As you may have heard, the University of Utrecht has taken the extraordinary decision to completely shut down its Astronomical Institute SIU by 2014. You can read about in a blog post written last week by Sarah Kendrew, and there is also a press statement issued by the SIU. This is the scariest astro-disaster since the INAF panic. Utrecht is a significant fraction of Dutch astronomy; it is one out of five universities in the NOVA alliance , although of course a significant fraction of Dutch astronomy also goes on at two big NWO labs, ASTRON and SRON , as well as the ESA establishment ESTEC.
Some of the comments on Sarah’s post suggest that Dutch astronomers are not planning a protest campaign, because they don’t want to rock the boat in the upcoming NOVA review, and I have had similar comments by email from at least one Dutch ex-pat colleague. This may be a mistake. The “Science is Vital” campaign made a genuine difference here in the UK. You have to have a genuine case, but you also want to make sure you are not labelled as the patsy. If they change their minds about protesting, lets get our pens and keyboards ready…
The University of Utrecht is facing a horrible problem of course – 20% cuts. Like much of the rest of Europe, the Dutch – yes, even those softy liberal dope smoking Dutch – have decided that the age of austerity is upon us, and that the only way to get back the money we gave to the banks is to cut it from public services – from the armed services, from arts and culture, from everything. There have been some protests, eg over university cuts and arts cuts, but there is also a feeling that there is a puzzling absence of coherent mass protest against such drastic wholesale cuts , as explored in this RNW video piece.
The dutch deficit is pretty similar to ours – an accumulated debt thats about 75% of GDP, and a running annual deficit of 10% of GDP. You can see the UK statistics on an official government website, or loook at an interesting private analysis here put together by conservative writer Christopher Chantrill . To put this in perspective, France has reached about 100% of GDP, Italy 130%, and Greece 166%. So are we in a historically unprecedented debt-saddled epoch ? Nope. As the figure below, taken from Christopher Chantrill’s site, shows, debt as a fraction of GDP has been larger than 75% in the UK for the majority of the last few hundred years.

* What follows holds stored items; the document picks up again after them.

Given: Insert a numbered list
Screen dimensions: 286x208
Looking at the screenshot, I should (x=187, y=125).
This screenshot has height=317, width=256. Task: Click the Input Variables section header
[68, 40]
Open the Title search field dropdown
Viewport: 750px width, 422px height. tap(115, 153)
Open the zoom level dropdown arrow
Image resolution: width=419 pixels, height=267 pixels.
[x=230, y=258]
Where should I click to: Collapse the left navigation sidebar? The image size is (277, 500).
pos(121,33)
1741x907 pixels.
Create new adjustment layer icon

So where does the moral panic come from ? And why is it currently so obvious to everybody in Europe that what we require is to cut spending, as opposed to (a) increasing taxes or (b) growing GDP by investing in economic activity ?
Well… I am not a knee-jerk Keynesian. These issues are practical, not philosophical. But it is puzzling that every government in Europe suddenly believes in austerity. As scientists we should care, both because we should believe in evidenec-based policy rather than ideological strife, and because science is the epitome of the case for investment for growth – over fifty years, not fifty weeks.